1. Control codes and functions: data is treated as code like injection holes such as named injection; or readObject is rewritten like the above demo code, and custom code is added
2. Control input, data, variables: use existing functions and logic in the code to control the process by changing the form of the input content (different inputs will take different logic flows and execute the code in different code blocks)

For Java deserialization vulnerabilities, this belongs to the category of control data entry. When calling the reflection mechanism to trigger a vulnerability, he has two basic points that must be met:

1. There is a serializable class, and the class has rewritten the readObject () method (since there is no code injection, you can only find if there is such a class in the existing code logic)
2. The method.invoke function appears in the logic of the rewritten readObject () method, and the parameters are controllable.

0x06 reflection safety

After reading the above, we should sincerely sigh that the Java reflection mechanism is too powerful. However, if we have a certain sense of security, we will find that the Java mechanism is too powerful.

Security is a more complex issue when dealing with reflections. Reflection is often used by framework-type code. Because of this, we may want the framework to have full access to the code, regardless of the conventional access restrictions. However, in other cases, uncontrolled access can pose serious security risks.

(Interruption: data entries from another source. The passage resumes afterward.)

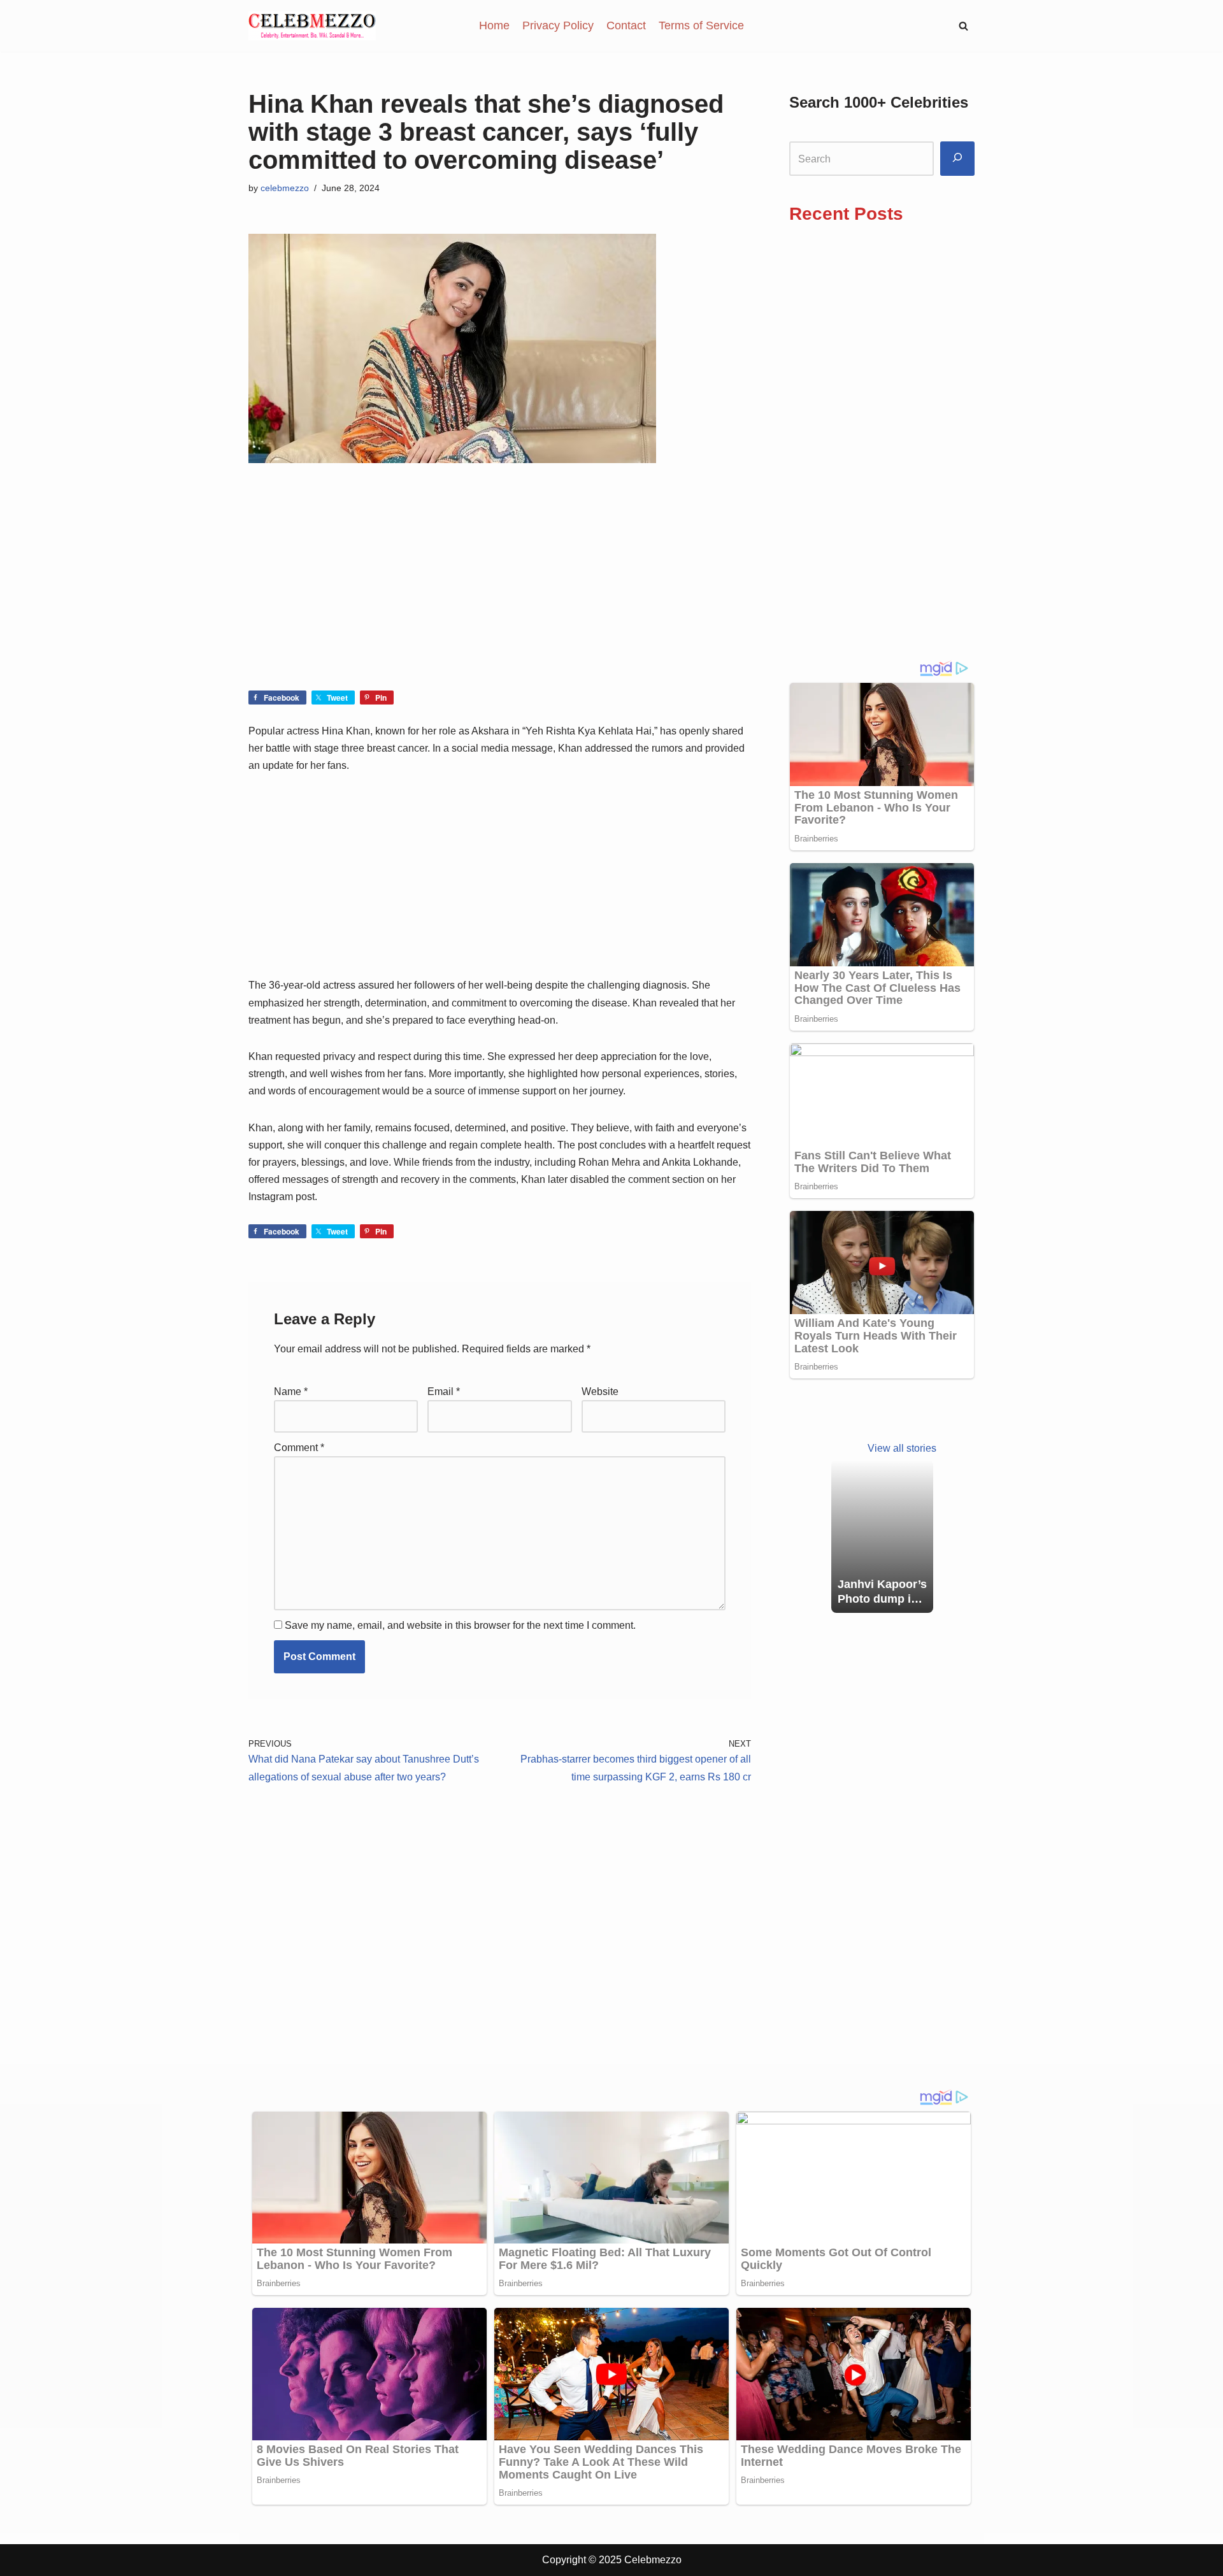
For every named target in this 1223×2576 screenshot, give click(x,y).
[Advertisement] (499, 596)
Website (600, 1391)
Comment (299, 1447)
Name (291, 1391)
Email (443, 1391)
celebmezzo (285, 188)
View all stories (902, 1448)
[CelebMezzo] (312, 25)
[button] (963, 26)
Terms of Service (701, 25)
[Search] (957, 158)
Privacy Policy (558, 25)
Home (494, 25)
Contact (626, 25)
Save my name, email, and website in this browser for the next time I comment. (460, 1625)
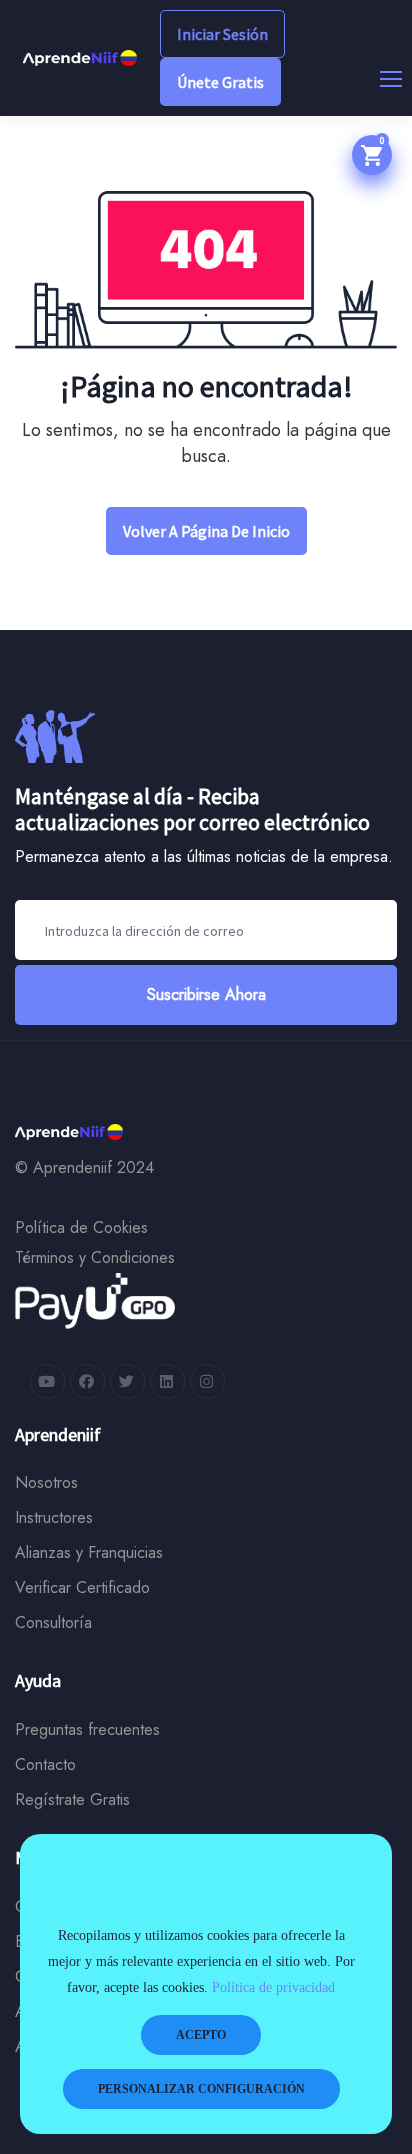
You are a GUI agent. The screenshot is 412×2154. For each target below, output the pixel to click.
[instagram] (207, 1381)
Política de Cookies (81, 1227)
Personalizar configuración (201, 2089)
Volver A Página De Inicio (206, 531)
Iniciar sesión (222, 34)
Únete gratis (220, 82)
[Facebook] (87, 1381)
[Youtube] (47, 1381)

Because of these conflicting requirements, the Java programming language defines a multi-level approach to deal with the security of reflection. The basic mode is to implement the same restrictions on reflection as applied to source code access:

1. Access from any location to common components
2. No private component access outside the class itself
3. Limited access to protected and packaged (default access) components

Compared to C ++, Java is a relatively safe language. This is closely related to their operating mechanism. C ++ runs locally, which means that the permissions of almost all programs are theoretically the same. Since Java is running in a virtual machine and does not directly contact the outside world, the running environment of Java is actually a "sandbox" environment. And as the security model of Java, it includes: a series of security components such as bytecode verifier, class loader, security manager, access controller, etc., so the security mechanism of Java seems to be more complicated.